The data section start

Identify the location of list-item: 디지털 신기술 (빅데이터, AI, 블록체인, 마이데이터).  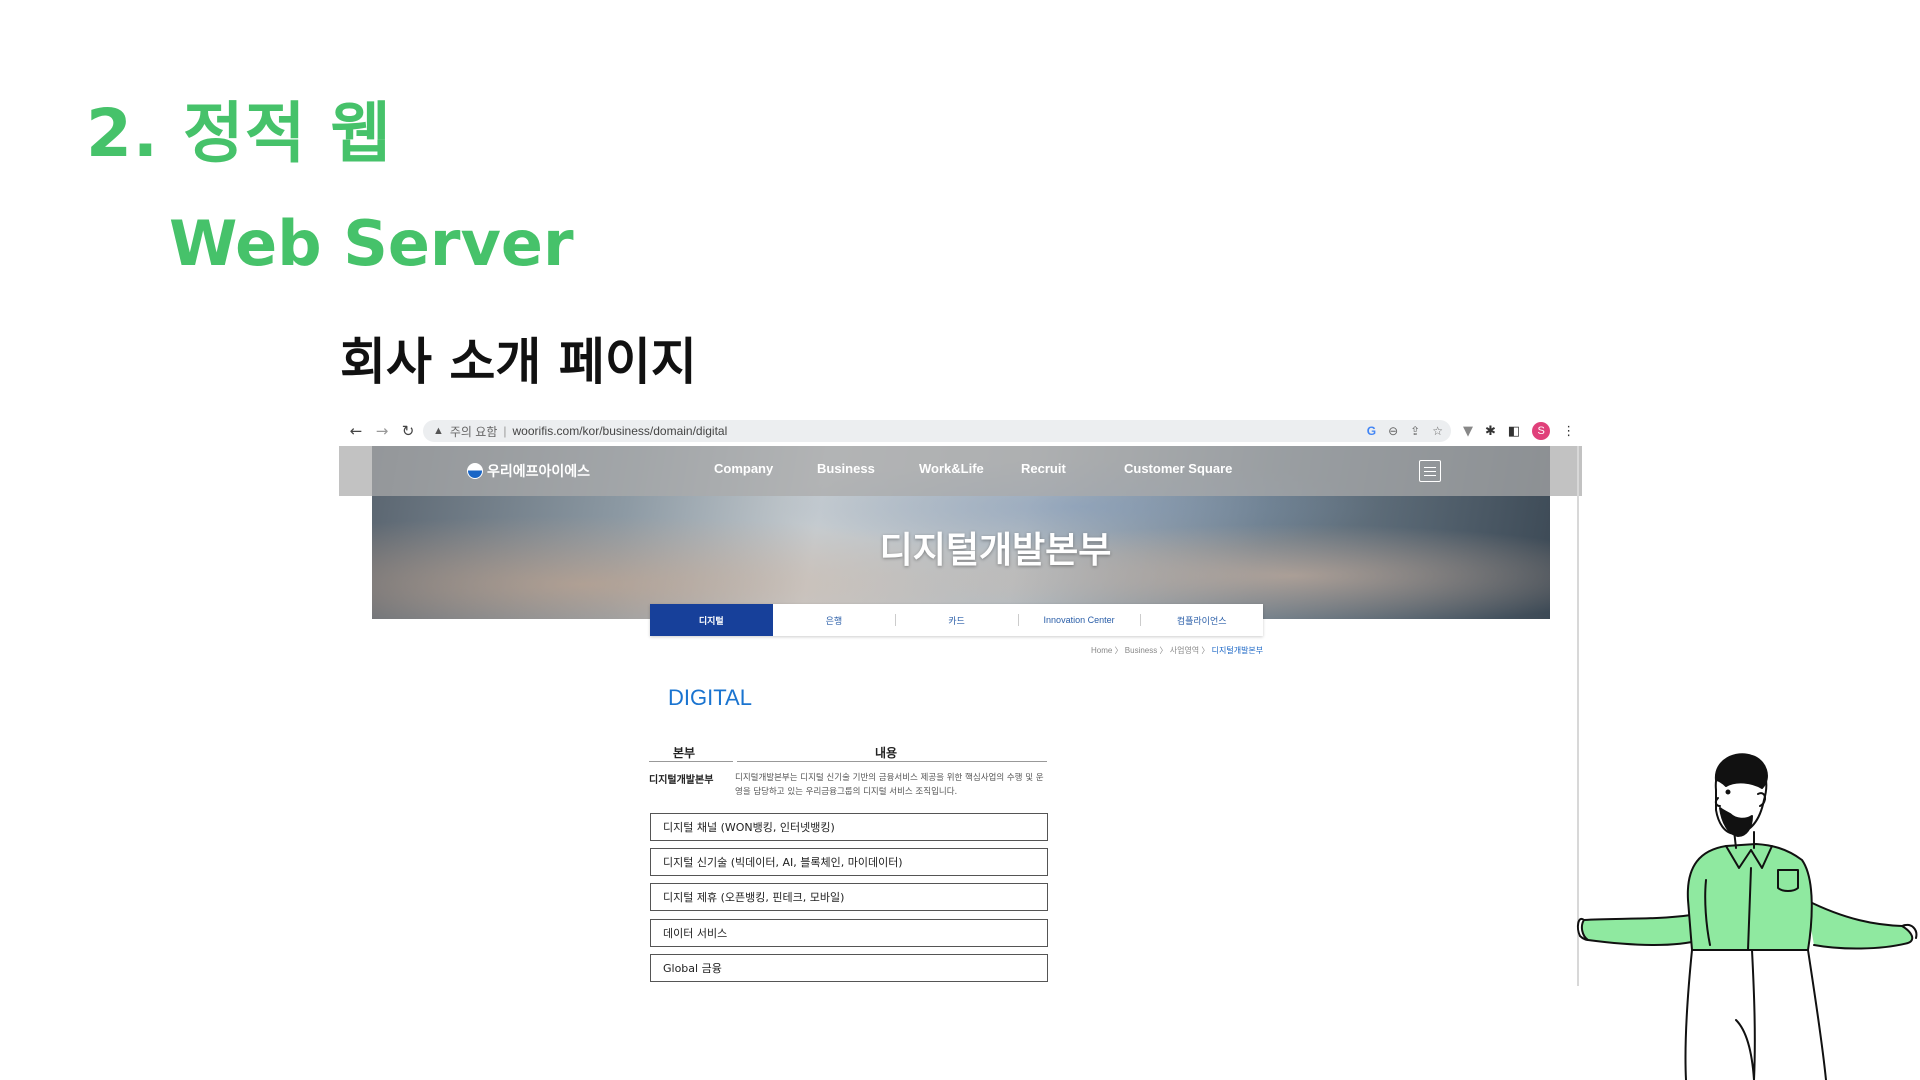
(849, 862).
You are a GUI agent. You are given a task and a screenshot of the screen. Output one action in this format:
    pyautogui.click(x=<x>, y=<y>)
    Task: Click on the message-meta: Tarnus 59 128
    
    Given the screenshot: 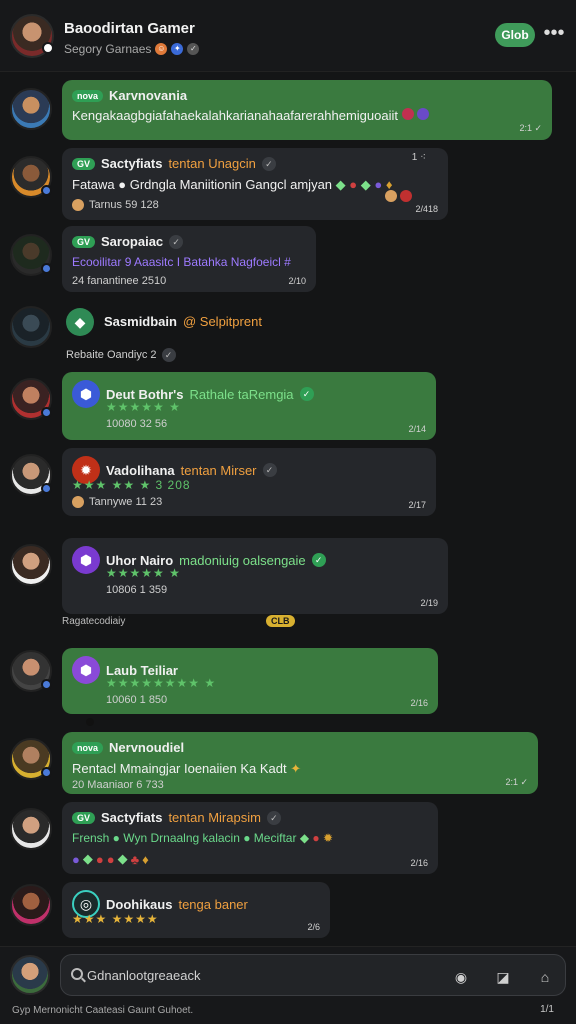 What is the action you would take?
    pyautogui.click(x=124, y=205)
    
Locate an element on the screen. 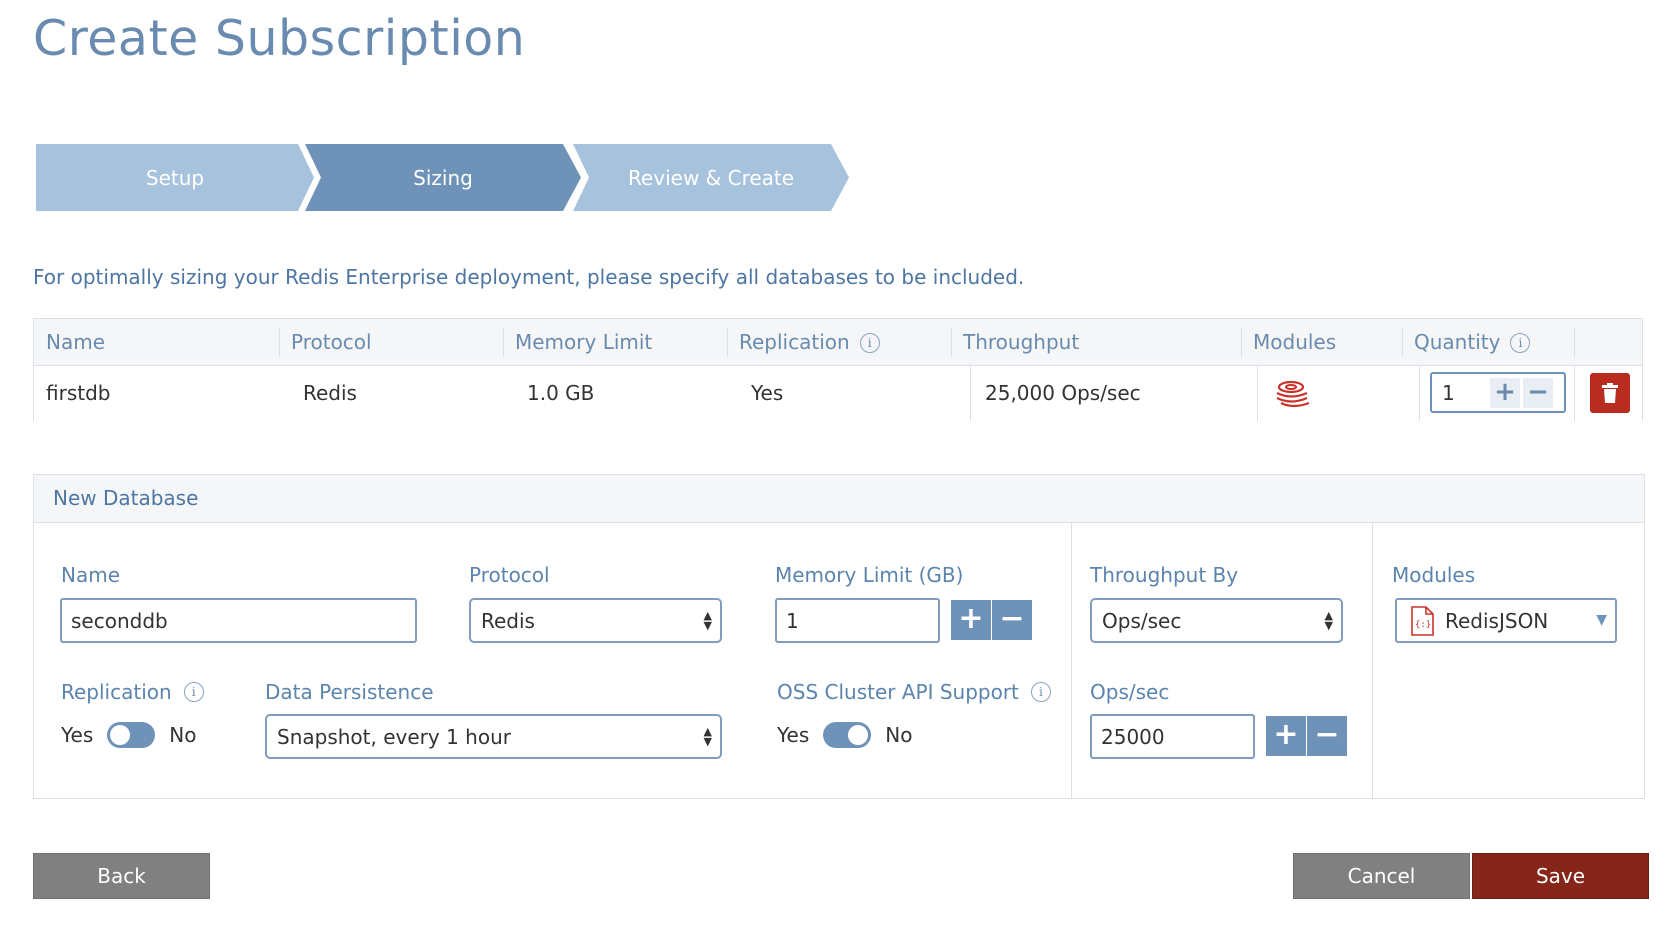  header-replication-label: Replication is located at coordinates (794, 342).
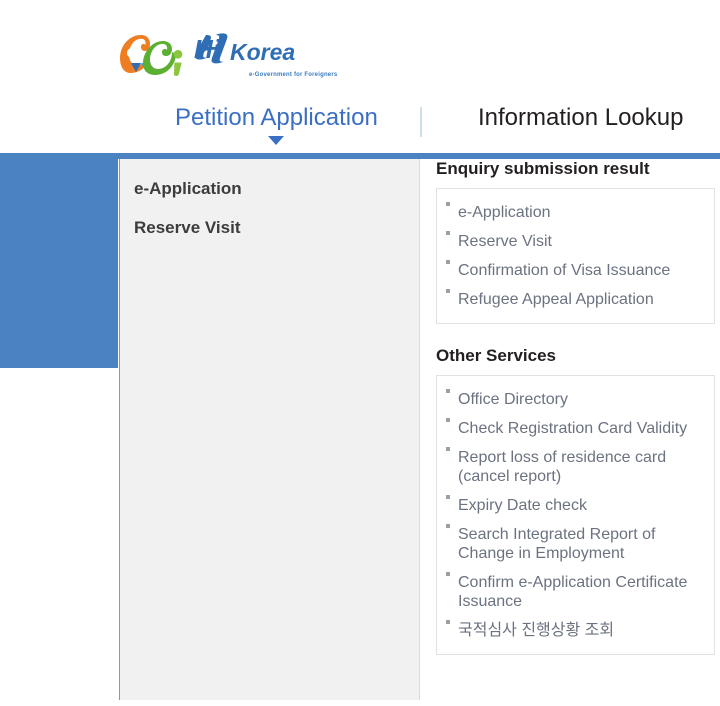 The height and width of the screenshot is (706, 720). What do you see at coordinates (59, 260) in the screenshot?
I see `left-blue-panel` at bounding box center [59, 260].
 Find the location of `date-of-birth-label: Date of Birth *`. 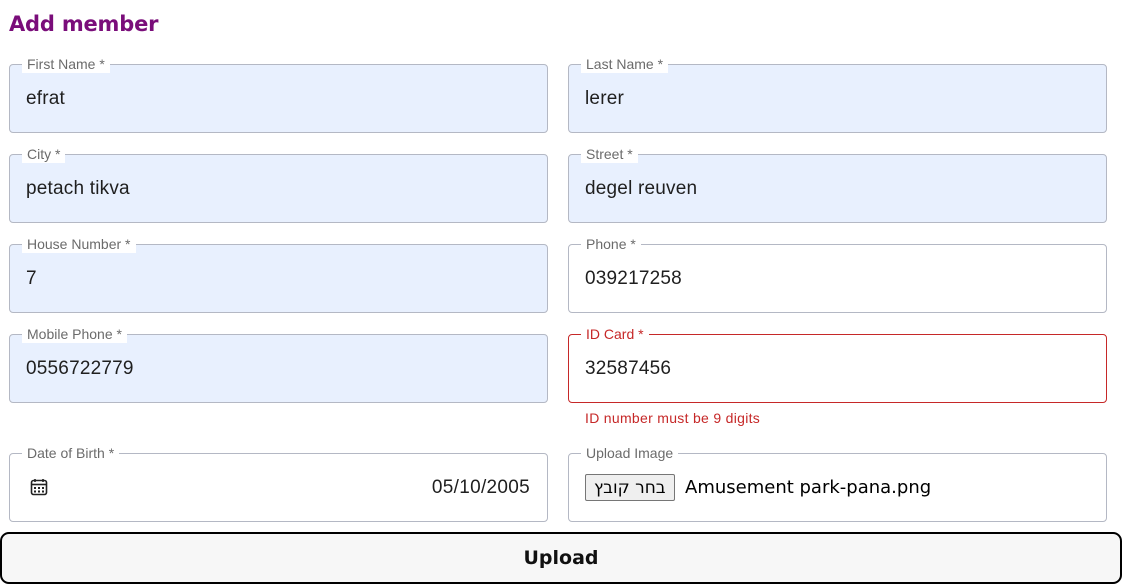

date-of-birth-label: Date of Birth * is located at coordinates (71, 453).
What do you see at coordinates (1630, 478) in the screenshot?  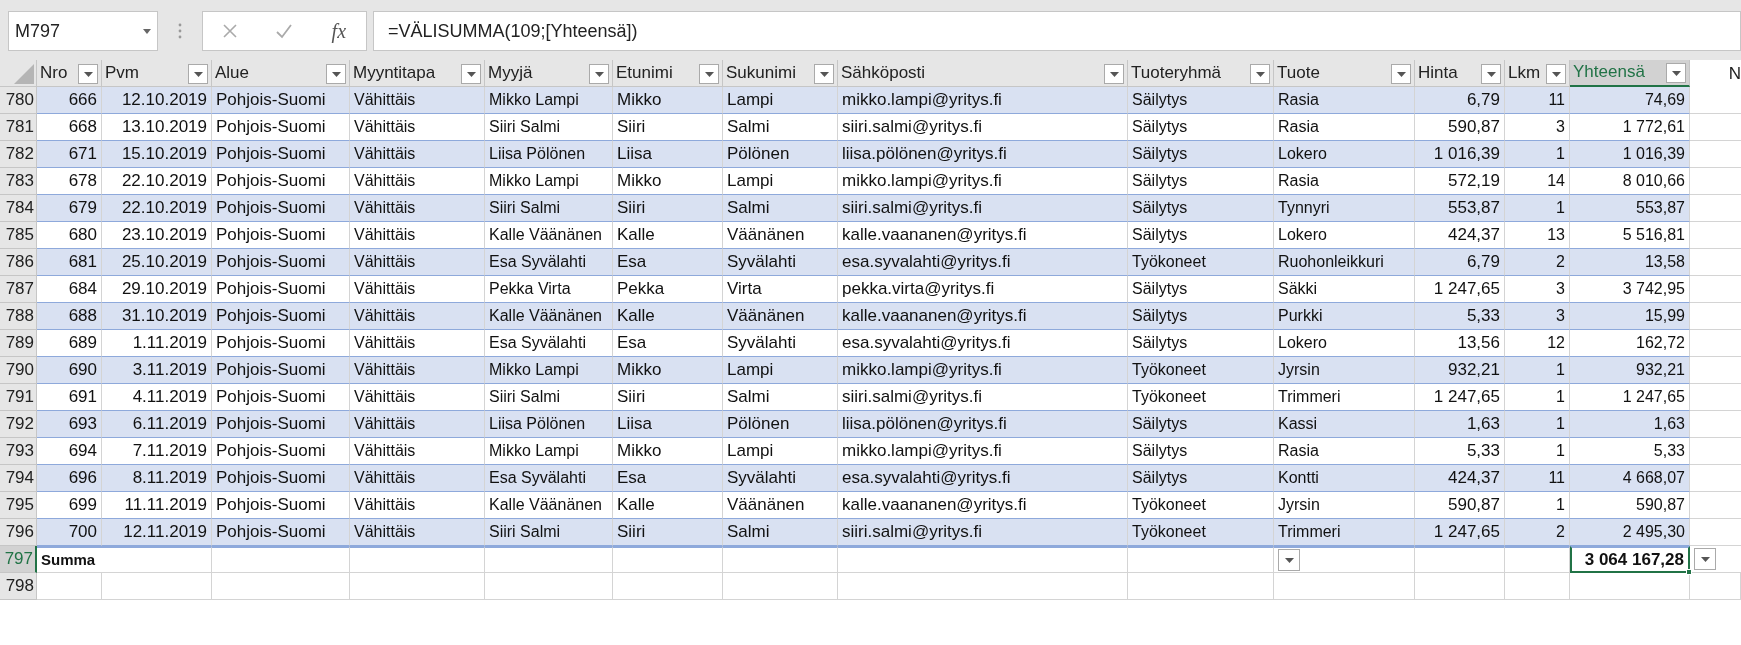 I see `table-cell: 4 668,07` at bounding box center [1630, 478].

The data section end

| Prompt |
Copy out everything from the start of the listing down to the line containing "(849, 862).", multiplying each coordinate in the answers by 0.35 and rounding to whole numbers, with halves rounded up. Leave the pictures out.

| Reply to the exercise |
Identify the location of list-item: 디지털 신기술 (빅데이터, AI, 블록체인, 마이데이터).  
(297, 302).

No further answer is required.